▶ [SOURCE DATA]:
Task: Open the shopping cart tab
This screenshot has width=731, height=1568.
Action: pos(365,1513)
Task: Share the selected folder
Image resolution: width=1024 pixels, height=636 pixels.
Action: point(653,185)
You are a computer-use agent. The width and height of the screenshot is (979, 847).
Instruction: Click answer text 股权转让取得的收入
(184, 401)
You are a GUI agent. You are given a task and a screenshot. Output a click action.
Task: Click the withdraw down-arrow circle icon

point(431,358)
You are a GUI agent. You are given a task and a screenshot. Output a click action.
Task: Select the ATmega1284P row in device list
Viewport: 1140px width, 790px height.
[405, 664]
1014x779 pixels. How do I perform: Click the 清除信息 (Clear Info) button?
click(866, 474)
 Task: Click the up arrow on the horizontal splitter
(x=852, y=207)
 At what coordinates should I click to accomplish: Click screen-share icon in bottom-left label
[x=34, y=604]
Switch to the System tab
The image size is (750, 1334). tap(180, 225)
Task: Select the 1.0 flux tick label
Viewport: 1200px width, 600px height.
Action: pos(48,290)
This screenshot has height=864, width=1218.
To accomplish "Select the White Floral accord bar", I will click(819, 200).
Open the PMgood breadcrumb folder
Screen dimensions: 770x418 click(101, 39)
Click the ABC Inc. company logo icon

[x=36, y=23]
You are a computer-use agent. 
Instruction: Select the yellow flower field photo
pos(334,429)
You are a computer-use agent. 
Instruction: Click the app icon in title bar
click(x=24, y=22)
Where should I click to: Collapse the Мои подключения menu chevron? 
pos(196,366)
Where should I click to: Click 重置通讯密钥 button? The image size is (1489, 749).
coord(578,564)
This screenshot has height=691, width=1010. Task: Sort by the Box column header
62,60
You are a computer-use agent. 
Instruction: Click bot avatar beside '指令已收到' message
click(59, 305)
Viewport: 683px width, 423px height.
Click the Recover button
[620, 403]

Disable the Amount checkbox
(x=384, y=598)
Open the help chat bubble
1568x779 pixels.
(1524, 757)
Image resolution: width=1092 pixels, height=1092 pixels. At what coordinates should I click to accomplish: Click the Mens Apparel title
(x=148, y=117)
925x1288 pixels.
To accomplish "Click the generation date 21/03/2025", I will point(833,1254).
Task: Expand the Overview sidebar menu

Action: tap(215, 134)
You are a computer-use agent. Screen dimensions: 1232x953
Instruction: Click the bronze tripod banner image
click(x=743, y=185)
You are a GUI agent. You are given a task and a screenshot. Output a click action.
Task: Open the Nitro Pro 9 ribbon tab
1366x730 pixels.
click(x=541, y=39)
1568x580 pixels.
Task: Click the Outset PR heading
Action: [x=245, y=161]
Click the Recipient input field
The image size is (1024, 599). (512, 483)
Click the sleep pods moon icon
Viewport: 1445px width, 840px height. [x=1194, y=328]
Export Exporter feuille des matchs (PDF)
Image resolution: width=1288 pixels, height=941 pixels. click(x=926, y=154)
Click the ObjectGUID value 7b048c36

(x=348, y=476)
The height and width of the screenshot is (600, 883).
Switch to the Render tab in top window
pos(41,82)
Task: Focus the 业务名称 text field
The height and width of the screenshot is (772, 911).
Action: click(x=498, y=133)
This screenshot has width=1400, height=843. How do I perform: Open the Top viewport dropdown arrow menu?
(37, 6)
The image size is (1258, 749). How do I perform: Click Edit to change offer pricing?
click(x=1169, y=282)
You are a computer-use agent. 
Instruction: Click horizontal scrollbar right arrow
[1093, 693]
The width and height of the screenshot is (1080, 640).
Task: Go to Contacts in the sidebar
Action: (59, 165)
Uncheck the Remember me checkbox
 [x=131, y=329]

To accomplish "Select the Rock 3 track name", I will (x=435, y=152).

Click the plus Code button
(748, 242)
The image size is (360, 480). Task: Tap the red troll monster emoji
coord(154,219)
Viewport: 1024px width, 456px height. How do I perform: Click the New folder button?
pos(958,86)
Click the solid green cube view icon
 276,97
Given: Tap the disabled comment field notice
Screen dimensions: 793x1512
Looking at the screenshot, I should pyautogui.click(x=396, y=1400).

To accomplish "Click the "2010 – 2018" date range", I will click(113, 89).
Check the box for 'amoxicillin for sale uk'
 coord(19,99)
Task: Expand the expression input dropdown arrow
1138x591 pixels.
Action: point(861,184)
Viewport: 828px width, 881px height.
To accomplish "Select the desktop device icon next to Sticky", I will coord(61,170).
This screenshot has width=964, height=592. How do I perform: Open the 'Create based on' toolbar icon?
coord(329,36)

▶ [TASK BRIEF]:
Take the line that holds "Check the box for 'amoxicillin for sale uk'" as the first line and the last line of the data as the final one. Retype everything between, both included, exactly.

▶ [FINISHED TASK]:
Check the box for 'amoxicillin for sale uk'
 coord(19,99)
Task: Expand the expression input dropdown arrow
1138x591 pixels.
Action: point(861,184)
Viewport: 828px width, 881px height.
To accomplish "Select the desktop device icon next to Sticky", I will coord(61,170).
This screenshot has width=964, height=592. How do I perform: Open the 'Create based on' toolbar icon?
coord(329,36)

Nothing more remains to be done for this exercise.